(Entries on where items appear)

———

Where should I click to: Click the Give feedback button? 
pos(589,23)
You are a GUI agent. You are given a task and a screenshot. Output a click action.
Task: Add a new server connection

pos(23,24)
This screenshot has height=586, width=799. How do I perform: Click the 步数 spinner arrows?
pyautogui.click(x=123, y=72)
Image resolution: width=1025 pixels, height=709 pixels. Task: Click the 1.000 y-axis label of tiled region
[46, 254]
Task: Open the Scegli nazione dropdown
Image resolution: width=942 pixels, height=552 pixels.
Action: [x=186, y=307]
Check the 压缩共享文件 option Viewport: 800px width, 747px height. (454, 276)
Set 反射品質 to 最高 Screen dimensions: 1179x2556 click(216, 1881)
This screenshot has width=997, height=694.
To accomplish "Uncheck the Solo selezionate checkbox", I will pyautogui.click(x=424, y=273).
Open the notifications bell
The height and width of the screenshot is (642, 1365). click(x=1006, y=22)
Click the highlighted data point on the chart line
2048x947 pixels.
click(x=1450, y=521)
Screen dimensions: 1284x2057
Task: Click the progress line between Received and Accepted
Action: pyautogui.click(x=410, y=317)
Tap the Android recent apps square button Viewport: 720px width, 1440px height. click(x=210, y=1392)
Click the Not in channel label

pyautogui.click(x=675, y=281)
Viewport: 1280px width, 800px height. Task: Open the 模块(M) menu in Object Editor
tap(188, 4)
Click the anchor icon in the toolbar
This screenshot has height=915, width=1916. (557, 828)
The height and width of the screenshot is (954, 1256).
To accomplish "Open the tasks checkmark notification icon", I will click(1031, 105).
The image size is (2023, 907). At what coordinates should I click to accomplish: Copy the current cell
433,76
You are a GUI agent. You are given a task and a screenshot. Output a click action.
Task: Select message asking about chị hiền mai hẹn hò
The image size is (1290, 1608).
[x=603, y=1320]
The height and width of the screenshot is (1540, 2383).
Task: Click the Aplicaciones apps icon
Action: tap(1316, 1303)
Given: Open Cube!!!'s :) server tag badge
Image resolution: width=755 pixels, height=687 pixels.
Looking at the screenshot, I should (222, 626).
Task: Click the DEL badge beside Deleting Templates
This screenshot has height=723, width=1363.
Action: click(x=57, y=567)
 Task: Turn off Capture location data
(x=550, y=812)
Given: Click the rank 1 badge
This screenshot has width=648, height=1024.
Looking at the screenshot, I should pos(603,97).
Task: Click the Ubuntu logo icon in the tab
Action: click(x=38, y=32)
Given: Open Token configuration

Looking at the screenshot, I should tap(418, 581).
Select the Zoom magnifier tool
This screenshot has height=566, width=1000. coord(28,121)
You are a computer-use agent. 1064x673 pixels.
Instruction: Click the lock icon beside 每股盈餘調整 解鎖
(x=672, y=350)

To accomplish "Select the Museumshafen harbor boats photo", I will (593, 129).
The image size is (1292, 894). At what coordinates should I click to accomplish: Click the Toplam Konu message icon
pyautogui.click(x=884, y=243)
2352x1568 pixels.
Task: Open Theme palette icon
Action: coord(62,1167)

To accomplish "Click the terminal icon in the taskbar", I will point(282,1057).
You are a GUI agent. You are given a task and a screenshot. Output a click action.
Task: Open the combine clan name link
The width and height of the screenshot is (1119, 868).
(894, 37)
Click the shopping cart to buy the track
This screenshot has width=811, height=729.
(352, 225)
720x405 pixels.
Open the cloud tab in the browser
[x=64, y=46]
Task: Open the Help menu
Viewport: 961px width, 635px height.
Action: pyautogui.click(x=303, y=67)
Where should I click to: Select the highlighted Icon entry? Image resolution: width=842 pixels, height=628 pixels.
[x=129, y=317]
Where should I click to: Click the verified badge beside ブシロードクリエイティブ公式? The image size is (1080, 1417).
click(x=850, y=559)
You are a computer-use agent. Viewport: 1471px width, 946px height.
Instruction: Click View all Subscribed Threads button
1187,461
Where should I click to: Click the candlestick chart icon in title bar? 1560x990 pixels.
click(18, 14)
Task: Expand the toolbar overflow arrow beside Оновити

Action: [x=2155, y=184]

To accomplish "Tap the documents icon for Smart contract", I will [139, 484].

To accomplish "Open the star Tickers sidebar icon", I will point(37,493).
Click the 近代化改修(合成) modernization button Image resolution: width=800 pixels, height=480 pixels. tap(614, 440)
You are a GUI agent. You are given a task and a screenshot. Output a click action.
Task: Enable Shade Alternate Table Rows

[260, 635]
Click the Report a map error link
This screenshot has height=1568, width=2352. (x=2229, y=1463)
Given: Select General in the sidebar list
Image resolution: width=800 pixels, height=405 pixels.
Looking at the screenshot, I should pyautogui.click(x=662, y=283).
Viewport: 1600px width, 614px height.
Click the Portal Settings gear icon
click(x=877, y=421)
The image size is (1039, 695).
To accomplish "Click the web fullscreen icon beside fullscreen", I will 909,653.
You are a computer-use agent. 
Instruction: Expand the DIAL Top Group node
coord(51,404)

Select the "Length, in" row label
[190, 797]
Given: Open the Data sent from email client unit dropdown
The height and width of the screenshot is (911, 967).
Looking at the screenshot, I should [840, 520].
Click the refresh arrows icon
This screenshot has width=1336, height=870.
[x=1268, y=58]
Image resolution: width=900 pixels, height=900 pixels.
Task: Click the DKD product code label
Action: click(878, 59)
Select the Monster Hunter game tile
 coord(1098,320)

———

• THE EXERCISE
Repeat all of the entries above line for line, with no changes.

• TASK SOLUTION
Where should I click to: Click the Give feedback button? 
pos(589,23)
You are a GUI agent. You are given a task and a screenshot. Output a click action.
Task: Add a new server connection

pos(23,24)
This screenshot has height=586, width=799. How do I perform: Click the 步数 spinner arrows?
pyautogui.click(x=123, y=72)
Image resolution: width=1025 pixels, height=709 pixels. Task: Click the 1.000 y-axis label of tiled region
[46, 254]
Task: Open the Scegli nazione dropdown
Image resolution: width=942 pixels, height=552 pixels.
Action: [x=186, y=307]
Check the 压缩共享文件 option Viewport: 800px width, 747px height. (454, 276)
Set 反射品質 to 最高 Screen dimensions: 1179x2556 click(216, 1881)
This screenshot has width=997, height=694.
To accomplish "Uncheck the Solo selezionate checkbox", I will pyautogui.click(x=424, y=273).
Open the notifications bell
The height and width of the screenshot is (642, 1365). click(x=1006, y=22)
Click the highlighted data point on the chart line
2048x947 pixels.
click(x=1450, y=521)
Screen dimensions: 1284x2057
Task: Click the progress line between Received and Accepted
Action: pyautogui.click(x=410, y=317)
Tap the Android recent apps square button Viewport: 720px width, 1440px height. click(x=210, y=1392)
Click the Not in channel label

pyautogui.click(x=675, y=281)
Viewport: 1280px width, 800px height. Task: Open the 模块(M) menu in Object Editor
tap(188, 4)
Click the anchor icon in the toolbar
This screenshot has height=915, width=1916. (557, 828)
The height and width of the screenshot is (954, 1256).
To accomplish "Open the tasks checkmark notification icon", I will click(1031, 105).
The image size is (2023, 907). At what coordinates should I click to accomplish: Copy the current cell
433,76
You are a GUI agent. You are given a task and a screenshot. Output a click action.
Task: Select message asking about chị hiền mai hẹn hò
The image size is (1290, 1608).
[x=603, y=1320]
The height and width of the screenshot is (1540, 2383).
Task: Click the Aplicaciones apps icon
Action: tap(1316, 1303)
Given: Open Cube!!!'s :) server tag badge
Image resolution: width=755 pixels, height=687 pixels.
Looking at the screenshot, I should (222, 626).
Task: Click the DEL badge beside Deleting Templates
This screenshot has height=723, width=1363.
Action: click(x=57, y=567)
 Task: Turn off Capture location data
(x=550, y=812)
Given: Click the rank 1 badge
This screenshot has width=648, height=1024.
Looking at the screenshot, I should pos(603,97).
Task: Click the Ubuntu logo icon in the tab
Action: click(x=38, y=32)
Given: Open Token configuration

Looking at the screenshot, I should tap(418, 581).
Select the Zoom magnifier tool
This screenshot has height=566, width=1000. coord(28,121)
You are a computer-use agent. 1064x673 pixels.
Instruction: Click the lock icon beside 每股盈餘調整 解鎖
(x=672, y=350)

To accomplish "Select the Museumshafen harbor boats photo", I will (593, 129).
The image size is (1292, 894). At what coordinates should I click to accomplish: Click the Toplam Konu message icon
pyautogui.click(x=884, y=243)
2352x1568 pixels.
Task: Open Theme palette icon
Action: coord(62,1167)

To accomplish "Click the terminal icon in the taskbar", I will point(282,1057).
You are a GUI agent. You are given a task and a screenshot. Output a click action.
Task: Open the combine clan name link
The width and height of the screenshot is (1119, 868).
(894, 37)
Click the shopping cart to buy the track
This screenshot has width=811, height=729.
(352, 225)
720x405 pixels.
Open the cloud tab in the browser
[x=64, y=46]
Task: Open the Help menu
Viewport: 961px width, 635px height.
Action: pyautogui.click(x=303, y=67)
Where should I click to: Select the highlighted Icon entry? Image resolution: width=842 pixels, height=628 pixels.
[x=129, y=317]
Where should I click to: Click the verified badge beside ブシロードクリエイティブ公式? The image size is (1080, 1417).
click(x=850, y=559)
You are a computer-use agent. Viewport: 1471px width, 946px height.
Instruction: Click View all Subscribed Threads button
1187,461
Where should I click to: Click the candlestick chart icon in title bar? 1560x990 pixels.
click(18, 14)
Task: Expand the toolbar overflow arrow beside Оновити

Action: [x=2155, y=184]

To accomplish "Tap the documents icon for Smart contract", I will [139, 484].

To accomplish "Open the star Tickers sidebar icon", I will point(37,493).
Click the 近代化改修(合成) modernization button Image resolution: width=800 pixels, height=480 pixels. tap(614, 440)
You are a GUI agent. You are given a task and a screenshot. Output a click action.
Task: Enable Shade Alternate Table Rows

[260, 635]
Click the Report a map error link
This screenshot has height=1568, width=2352. (x=2229, y=1463)
Given: Select General in the sidebar list
Image resolution: width=800 pixels, height=405 pixels.
Looking at the screenshot, I should pyautogui.click(x=662, y=283).
Viewport: 1600px width, 614px height.
Click the Portal Settings gear icon
click(x=877, y=421)
The image size is (1039, 695).
To accomplish "Click the web fullscreen icon beside fullscreen", I will 909,653.
You are a computer-use agent. 
Instruction: Expand the DIAL Top Group node
coord(51,404)

Select the "Length, in" row label
[190, 797]
Given: Open the Data sent from email client unit dropdown
The height and width of the screenshot is (911, 967).
Looking at the screenshot, I should [840, 520].
Click the refresh arrows icon
This screenshot has width=1336, height=870.
[x=1268, y=58]
Image resolution: width=900 pixels, height=900 pixels.
Task: Click the DKD product code label
Action: click(878, 59)
Select the Monster Hunter game tile
 coord(1098,320)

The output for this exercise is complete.